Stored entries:

========================================================================

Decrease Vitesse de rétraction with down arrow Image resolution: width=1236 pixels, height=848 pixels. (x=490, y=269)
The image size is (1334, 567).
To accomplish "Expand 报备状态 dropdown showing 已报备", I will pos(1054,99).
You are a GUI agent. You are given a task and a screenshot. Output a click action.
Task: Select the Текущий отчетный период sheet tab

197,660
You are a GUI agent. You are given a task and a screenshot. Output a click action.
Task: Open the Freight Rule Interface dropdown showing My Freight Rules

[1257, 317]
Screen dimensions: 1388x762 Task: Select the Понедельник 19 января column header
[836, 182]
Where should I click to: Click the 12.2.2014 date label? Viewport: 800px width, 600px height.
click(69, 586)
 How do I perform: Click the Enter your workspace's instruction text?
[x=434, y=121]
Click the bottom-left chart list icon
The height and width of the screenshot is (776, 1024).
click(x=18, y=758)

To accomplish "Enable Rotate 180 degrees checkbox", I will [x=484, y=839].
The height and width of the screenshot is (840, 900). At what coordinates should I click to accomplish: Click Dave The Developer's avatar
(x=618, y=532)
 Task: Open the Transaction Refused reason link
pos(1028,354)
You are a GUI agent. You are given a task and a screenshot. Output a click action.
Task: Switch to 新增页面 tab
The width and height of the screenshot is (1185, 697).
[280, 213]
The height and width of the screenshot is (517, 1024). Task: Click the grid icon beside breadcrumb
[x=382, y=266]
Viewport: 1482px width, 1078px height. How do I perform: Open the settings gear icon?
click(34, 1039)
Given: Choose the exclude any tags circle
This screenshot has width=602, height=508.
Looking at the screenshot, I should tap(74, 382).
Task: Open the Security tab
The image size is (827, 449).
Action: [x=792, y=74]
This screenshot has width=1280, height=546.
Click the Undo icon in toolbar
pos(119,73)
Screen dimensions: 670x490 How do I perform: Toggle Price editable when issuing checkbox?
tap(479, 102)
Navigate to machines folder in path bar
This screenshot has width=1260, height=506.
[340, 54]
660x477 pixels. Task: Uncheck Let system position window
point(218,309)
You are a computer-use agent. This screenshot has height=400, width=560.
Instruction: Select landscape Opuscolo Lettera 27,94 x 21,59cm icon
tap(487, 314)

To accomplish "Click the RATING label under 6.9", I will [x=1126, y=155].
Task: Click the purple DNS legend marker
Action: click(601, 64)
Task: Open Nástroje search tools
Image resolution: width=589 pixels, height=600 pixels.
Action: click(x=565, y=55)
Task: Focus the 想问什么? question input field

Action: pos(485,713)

========================================================================

* Task to complete: The lines from the beginning of the records through the line containing "Task: Switch to 新增页面 tab" should be reproduced exactly. Include nothing else.

* Result for this task:
Decrease Vitesse de rétraction with down arrow Image resolution: width=1236 pixels, height=848 pixels. (x=490, y=269)
The image size is (1334, 567).
To accomplish "Expand 报备状态 dropdown showing 已报备", I will pos(1054,99).
You are a GUI agent. You are given a task and a screenshot. Output a click action.
Task: Select the Текущий отчетный период sheet tab

197,660
You are a GUI agent. You are given a task and a screenshot. Output a click action.
Task: Open the Freight Rule Interface dropdown showing My Freight Rules

[1257, 317]
Screen dimensions: 1388x762 Task: Select the Понедельник 19 января column header
[836, 182]
Where should I click to: Click the 12.2.2014 date label? Viewport: 800px width, 600px height.
click(69, 586)
 How do I perform: Click the Enter your workspace's instruction text?
[x=434, y=121]
Click the bottom-left chart list icon
The height and width of the screenshot is (776, 1024).
click(x=18, y=758)

To accomplish "Enable Rotate 180 degrees checkbox", I will [x=484, y=839].
The height and width of the screenshot is (840, 900). At what coordinates should I click to accomplish: Click Dave The Developer's avatar
(x=618, y=532)
 Task: Open the Transaction Refused reason link
pos(1028,354)
You are a GUI agent. You are given a task and a screenshot. Output a click action.
Task: Switch to 新增页面 tab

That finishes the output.